Of the lines listed below, return exactly those that run from the line containing "Where should I click to: Click the #mybatis" through the line containing "Task: Click the dropdown", both included.

===== Given entries

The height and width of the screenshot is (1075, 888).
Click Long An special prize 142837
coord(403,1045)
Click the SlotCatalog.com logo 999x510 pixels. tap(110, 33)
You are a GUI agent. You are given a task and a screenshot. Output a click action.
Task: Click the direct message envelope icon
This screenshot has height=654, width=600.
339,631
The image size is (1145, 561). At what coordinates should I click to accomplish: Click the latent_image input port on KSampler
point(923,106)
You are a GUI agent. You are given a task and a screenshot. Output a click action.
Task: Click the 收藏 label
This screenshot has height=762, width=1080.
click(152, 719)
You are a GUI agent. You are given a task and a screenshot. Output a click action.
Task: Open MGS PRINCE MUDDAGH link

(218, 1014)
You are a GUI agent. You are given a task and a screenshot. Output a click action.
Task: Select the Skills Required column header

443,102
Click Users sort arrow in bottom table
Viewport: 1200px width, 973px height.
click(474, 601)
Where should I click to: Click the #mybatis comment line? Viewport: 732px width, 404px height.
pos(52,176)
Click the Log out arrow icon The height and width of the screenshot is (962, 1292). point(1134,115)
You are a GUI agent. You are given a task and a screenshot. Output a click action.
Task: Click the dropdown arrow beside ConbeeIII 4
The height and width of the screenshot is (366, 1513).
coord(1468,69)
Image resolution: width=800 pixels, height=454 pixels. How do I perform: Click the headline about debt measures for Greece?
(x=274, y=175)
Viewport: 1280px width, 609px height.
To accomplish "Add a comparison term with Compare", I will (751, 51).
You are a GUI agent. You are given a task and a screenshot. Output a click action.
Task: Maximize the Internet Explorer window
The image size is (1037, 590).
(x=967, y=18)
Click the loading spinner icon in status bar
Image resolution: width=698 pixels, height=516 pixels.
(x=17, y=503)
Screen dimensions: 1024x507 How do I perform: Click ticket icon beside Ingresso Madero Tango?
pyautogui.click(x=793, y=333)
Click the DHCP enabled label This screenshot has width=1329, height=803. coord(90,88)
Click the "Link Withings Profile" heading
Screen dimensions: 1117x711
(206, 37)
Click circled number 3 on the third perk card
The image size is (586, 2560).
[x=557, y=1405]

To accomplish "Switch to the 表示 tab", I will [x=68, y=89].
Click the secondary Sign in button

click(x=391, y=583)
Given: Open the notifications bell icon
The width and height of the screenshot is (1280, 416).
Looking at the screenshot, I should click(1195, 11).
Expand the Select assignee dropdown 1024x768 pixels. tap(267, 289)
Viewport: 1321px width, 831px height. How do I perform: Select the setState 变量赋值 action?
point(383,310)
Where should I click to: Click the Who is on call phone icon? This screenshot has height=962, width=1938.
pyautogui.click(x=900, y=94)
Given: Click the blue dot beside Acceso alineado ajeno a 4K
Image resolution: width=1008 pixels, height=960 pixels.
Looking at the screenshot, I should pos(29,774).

==========

[Written answer]:
Where should I click to: Click the #mybatis comment line? Viewport: 732px width, 404px height.
pos(52,176)
Click the Log out arrow icon The height and width of the screenshot is (962, 1292). point(1134,115)
You are a GUI agent. You are given a task and a screenshot. Output a click action.
Task: Click the dropdown arrow beside ConbeeIII 4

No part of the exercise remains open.